- [Material to process]:
* * *
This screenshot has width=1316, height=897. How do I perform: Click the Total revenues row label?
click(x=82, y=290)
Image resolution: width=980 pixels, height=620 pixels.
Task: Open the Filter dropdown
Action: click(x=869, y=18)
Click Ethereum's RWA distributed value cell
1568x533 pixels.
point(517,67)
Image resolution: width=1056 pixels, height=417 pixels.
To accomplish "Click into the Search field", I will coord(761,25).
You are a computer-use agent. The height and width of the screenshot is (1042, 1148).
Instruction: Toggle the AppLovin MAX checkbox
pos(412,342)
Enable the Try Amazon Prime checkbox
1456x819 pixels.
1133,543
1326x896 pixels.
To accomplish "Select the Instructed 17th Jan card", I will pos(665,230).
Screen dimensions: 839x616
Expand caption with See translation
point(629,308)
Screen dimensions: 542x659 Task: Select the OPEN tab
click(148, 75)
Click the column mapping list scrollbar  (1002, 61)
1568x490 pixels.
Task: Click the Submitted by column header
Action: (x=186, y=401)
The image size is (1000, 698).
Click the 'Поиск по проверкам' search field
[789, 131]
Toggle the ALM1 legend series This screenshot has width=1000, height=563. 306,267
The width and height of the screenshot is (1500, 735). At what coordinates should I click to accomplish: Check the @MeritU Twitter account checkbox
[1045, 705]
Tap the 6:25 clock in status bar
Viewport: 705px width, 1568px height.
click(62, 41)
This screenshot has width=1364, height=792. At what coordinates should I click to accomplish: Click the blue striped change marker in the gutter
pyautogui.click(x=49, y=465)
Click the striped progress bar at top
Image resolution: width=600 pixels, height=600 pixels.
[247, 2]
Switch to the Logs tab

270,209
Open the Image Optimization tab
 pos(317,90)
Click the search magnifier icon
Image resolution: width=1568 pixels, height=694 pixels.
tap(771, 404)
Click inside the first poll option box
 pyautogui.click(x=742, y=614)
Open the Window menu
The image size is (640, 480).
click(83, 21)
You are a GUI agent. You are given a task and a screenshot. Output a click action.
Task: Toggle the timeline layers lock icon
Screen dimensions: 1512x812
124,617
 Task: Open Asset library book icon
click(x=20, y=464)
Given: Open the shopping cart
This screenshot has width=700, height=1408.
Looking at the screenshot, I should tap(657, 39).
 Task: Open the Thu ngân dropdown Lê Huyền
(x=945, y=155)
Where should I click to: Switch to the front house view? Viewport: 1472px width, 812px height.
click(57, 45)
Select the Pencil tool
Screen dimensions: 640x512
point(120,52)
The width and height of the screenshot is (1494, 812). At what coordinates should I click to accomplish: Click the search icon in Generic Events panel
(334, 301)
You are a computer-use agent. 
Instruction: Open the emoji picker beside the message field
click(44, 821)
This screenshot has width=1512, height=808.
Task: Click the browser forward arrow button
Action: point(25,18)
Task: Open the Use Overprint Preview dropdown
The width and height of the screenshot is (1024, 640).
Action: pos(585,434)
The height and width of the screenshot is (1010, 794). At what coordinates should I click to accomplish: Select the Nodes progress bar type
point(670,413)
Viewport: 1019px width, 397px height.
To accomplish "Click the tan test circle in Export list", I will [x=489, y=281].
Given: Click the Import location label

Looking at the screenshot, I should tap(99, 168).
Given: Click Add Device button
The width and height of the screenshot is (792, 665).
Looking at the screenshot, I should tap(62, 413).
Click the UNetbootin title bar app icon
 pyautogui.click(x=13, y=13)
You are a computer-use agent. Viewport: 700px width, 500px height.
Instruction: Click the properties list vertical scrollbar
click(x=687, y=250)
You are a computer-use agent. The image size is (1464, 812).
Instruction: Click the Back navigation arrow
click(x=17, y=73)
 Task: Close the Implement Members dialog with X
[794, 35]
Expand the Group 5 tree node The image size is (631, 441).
* * *
- [To do]:
Copy out every entry again, exactly as it was given.

- [Exercise result]:
This screenshot has width=1316, height=897. How do I perform: Click the Total revenues row label?
click(x=82, y=290)
Image resolution: width=980 pixels, height=620 pixels.
Task: Open the Filter dropdown
Action: click(x=869, y=18)
Click Ethereum's RWA distributed value cell
1568x533 pixels.
point(517,67)
Image resolution: width=1056 pixels, height=417 pixels.
To accomplish "Click into the Search field", I will coord(761,25).
You are a computer-use agent. The height and width of the screenshot is (1042, 1148).
Instruction: Toggle the AppLovin MAX checkbox
pos(412,342)
Enable the Try Amazon Prime checkbox
1456x819 pixels.
1133,543
1326x896 pixels.
To accomplish "Select the Instructed 17th Jan card", I will pos(665,230).
Screen dimensions: 839x616
Expand caption with See translation
point(629,308)
Screen dimensions: 542x659 Task: Select the OPEN tab
click(148, 75)
Click the column mapping list scrollbar  (1002, 61)
1568x490 pixels.
Task: Click the Submitted by column header
Action: (x=186, y=401)
The image size is (1000, 698).
Click the 'Поиск по проверкам' search field
[789, 131]
Toggle the ALM1 legend series This screenshot has width=1000, height=563. 306,267
The width and height of the screenshot is (1500, 735). At what coordinates should I click to accomplish: Check the @MeritU Twitter account checkbox
[1045, 705]
Tap the 6:25 clock in status bar
Viewport: 705px width, 1568px height.
click(62, 41)
This screenshot has width=1364, height=792. At what coordinates should I click to accomplish: Click the blue striped change marker in the gutter
pyautogui.click(x=49, y=465)
Click the striped progress bar at top
Image resolution: width=600 pixels, height=600 pixels.
[247, 2]
Switch to the Logs tab

270,209
Open the Image Optimization tab
 pos(317,90)
Click the search magnifier icon
Image resolution: width=1568 pixels, height=694 pixels.
tap(771, 404)
Click inside the first poll option box
 pyautogui.click(x=742, y=614)
Open the Window menu
The image size is (640, 480).
click(83, 21)
You are a GUI agent. You are given a task and a screenshot. Output a click action.
Task: Toggle the timeline layers lock icon
Screen dimensions: 1512x812
124,617
 Task: Open Asset library book icon
click(x=20, y=464)
Given: Open the shopping cart
This screenshot has width=700, height=1408.
Looking at the screenshot, I should tap(657, 39).
 Task: Open the Thu ngân dropdown Lê Huyền
(x=945, y=155)
Where should I click to: Switch to the front house view? Viewport: 1472px width, 812px height.
click(57, 45)
Select the Pencil tool
Screen dimensions: 640x512
point(120,52)
The width and height of the screenshot is (1494, 812). At what coordinates should I click to accomplish: Click the search icon in Generic Events panel
(334, 301)
You are a computer-use agent. 
Instruction: Open the emoji picker beside the message field
click(44, 821)
This screenshot has width=1512, height=808.
Task: Click the browser forward arrow button
Action: point(25,18)
Task: Open the Use Overprint Preview dropdown
The width and height of the screenshot is (1024, 640).
Action: pos(585,434)
The height and width of the screenshot is (1010, 794). At what coordinates should I click to accomplish: Select the Nodes progress bar type
point(670,413)
Viewport: 1019px width, 397px height.
To accomplish "Click the tan test circle in Export list", I will [x=489, y=281].
Given: Click the Import location label

Looking at the screenshot, I should tap(99, 168).
Given: Click Add Device button
The width and height of the screenshot is (792, 665).
Looking at the screenshot, I should tap(62, 413).
Click the UNetbootin title bar app icon
 pyautogui.click(x=13, y=13)
You are a computer-use agent. Viewport: 700px width, 500px height.
Instruction: Click the properties list vertical scrollbar
click(x=687, y=250)
You are a computer-use agent. The image size is (1464, 812).
Instruction: Click the Back navigation arrow
click(x=17, y=73)
 Task: Close the Implement Members dialog with X
[794, 35]
Expand the Group 5 tree node The image size is (631, 441).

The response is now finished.